High-profile OCD sufferers, including comedian Howie Mandel and “Mrs. Doubtfire” child actress Mara Wilson, have been outspoken about the disease in memoirs and with their large social media followings.
“I’ve been living with these fears from Day 1,” Mandel said in an April 13 interview with TMZ. “I know you guys call it a pandemic, I call it, ‘Told you.’”
But the coronavirus could bring a different opportunity. Szymanski said patients who don’t have germ-related fears that are greatly amplified by COVID-19, and have been through effective treatment, will have a well-honed ability to separate normal fears and irrational fear.
“We’re seeing a section of our community that was faring better than the average person,” Szymanski said. “They’re saying, ‘I’m actually doing better about COVID than my family members are.’”

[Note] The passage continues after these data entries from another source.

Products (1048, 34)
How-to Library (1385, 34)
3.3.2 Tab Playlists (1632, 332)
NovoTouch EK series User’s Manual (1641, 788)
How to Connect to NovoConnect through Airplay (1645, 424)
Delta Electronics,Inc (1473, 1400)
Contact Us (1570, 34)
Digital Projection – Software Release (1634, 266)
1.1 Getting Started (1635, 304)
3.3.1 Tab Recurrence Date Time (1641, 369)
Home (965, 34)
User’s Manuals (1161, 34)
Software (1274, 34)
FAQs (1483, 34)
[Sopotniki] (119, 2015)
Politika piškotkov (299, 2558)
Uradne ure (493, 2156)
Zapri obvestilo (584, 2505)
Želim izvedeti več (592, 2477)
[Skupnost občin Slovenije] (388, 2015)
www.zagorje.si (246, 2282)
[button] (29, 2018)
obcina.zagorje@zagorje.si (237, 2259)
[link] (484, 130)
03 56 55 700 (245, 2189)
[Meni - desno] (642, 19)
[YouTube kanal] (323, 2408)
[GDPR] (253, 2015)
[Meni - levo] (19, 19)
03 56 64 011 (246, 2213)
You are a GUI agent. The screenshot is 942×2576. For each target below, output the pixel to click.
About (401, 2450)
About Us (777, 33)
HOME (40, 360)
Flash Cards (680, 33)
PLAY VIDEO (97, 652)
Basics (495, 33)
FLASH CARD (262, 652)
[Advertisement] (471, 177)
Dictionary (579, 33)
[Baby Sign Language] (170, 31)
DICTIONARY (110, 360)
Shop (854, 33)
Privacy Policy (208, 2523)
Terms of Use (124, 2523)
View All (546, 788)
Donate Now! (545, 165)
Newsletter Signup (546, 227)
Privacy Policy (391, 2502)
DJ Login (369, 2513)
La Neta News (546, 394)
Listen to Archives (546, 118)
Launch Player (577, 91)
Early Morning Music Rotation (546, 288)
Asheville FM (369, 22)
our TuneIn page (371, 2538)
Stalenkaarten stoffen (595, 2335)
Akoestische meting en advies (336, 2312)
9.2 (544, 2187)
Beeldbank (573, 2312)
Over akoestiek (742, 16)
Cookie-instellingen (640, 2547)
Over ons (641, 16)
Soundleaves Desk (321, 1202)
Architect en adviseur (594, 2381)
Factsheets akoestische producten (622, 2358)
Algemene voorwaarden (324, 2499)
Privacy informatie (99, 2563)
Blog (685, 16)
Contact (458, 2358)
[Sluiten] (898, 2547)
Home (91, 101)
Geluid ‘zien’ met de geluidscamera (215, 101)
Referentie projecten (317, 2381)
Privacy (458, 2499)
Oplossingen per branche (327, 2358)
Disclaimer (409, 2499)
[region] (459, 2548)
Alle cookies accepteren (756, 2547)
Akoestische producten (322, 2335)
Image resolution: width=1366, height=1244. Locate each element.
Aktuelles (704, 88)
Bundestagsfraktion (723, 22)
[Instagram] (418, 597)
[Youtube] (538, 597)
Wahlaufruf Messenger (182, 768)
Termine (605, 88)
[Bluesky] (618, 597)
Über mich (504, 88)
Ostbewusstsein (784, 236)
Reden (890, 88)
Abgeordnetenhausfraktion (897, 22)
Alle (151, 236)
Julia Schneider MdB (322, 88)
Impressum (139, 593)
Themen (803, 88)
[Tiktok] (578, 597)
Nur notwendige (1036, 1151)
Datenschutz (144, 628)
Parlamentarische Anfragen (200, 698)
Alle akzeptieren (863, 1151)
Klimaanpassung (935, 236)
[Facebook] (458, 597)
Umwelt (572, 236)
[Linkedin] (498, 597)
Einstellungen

While contamination OCD is the most common subtype of the disorder, there are may other varieties. Bell had a harm-to-others OCD; at his worst he missed deadlines and was unable to drive a car, because he couldn’t travel down a street without moving rocks and twigs that he thought could, through a chain of events, hurt a bystander.
Other subtypes include superstitions and faith-based disorders where religious customs are repeated to debilitating extremes.
Find out more
Learn about OCD definitions and treatment at the International OCD Foundation website: www.iocdf.org
Booth, 18, struggles with perfection-based OCD, which was diagnosed when she was 12, and reached a peak when she began high school. Booth recently wrote on her OCD advocacy Instagram page (@the_road_to_recovery_from_ocd) about a time at Disneyland when she found out she had scored less than 100% on a math test, and it turned the trip into one of the worst times of her life — glued to her phone in such a panic that her parents deleted the school app that connected to the grade book.
“When you think about Disneyland, the happiest place on Earth,” Booth said. “I was probably the most miserable I’ve ever been.”
She spent part of her first two years of high school in outpatient treatment, undergoing exposure and response prevention therapy, before she made breakthroughs that have kept her anxieties in check.
But she says there’s still a lot more to do for others. OCD has one of the highest treatment gaps — the percentage of people who suffer from a disease or disorder and don’t get treatment — in mental health care, measured at 90% in one 2011 Singapore study.
“I think that this is one of those times that empathy can really build that bridge, and create more awareness,” Booth said.
Bell said the lessons he’s learned, and advice he’s written in his books, is more useful than ever to people who don’t suffer from OCD, whether it’s compulsively checking the news for reassurance, or taking COVID-19 safety habits to unhealthy extremes.
“I’m seeing people without OCD take a lot of ‘quote unquote’ compulsive actions, and fall in those trapdoors,” Bell said. “I’ve seen people who don’t have OCD go far beyond what the CDC is guiding us to do.”
Booth, once unable to leave her room, sees a happy ending in all the gloom. While she’s missing her in-person high school graduation, she’s looking forward to starting at St. Mary’s College in the fall — meeting new friends, living in a new place and taking psychology classes in hope of someday working in the mental health field.
That life once seemed impossible to Booth; much more impossible than a return to a post-pandemic normal seems for the rest of us sheltering in place.
“I think this is one of those times that I’m really going to remember how far I’ve come,” Booth said. “A lot of times we don’t really see how far we’ve come because we are in the present moment.”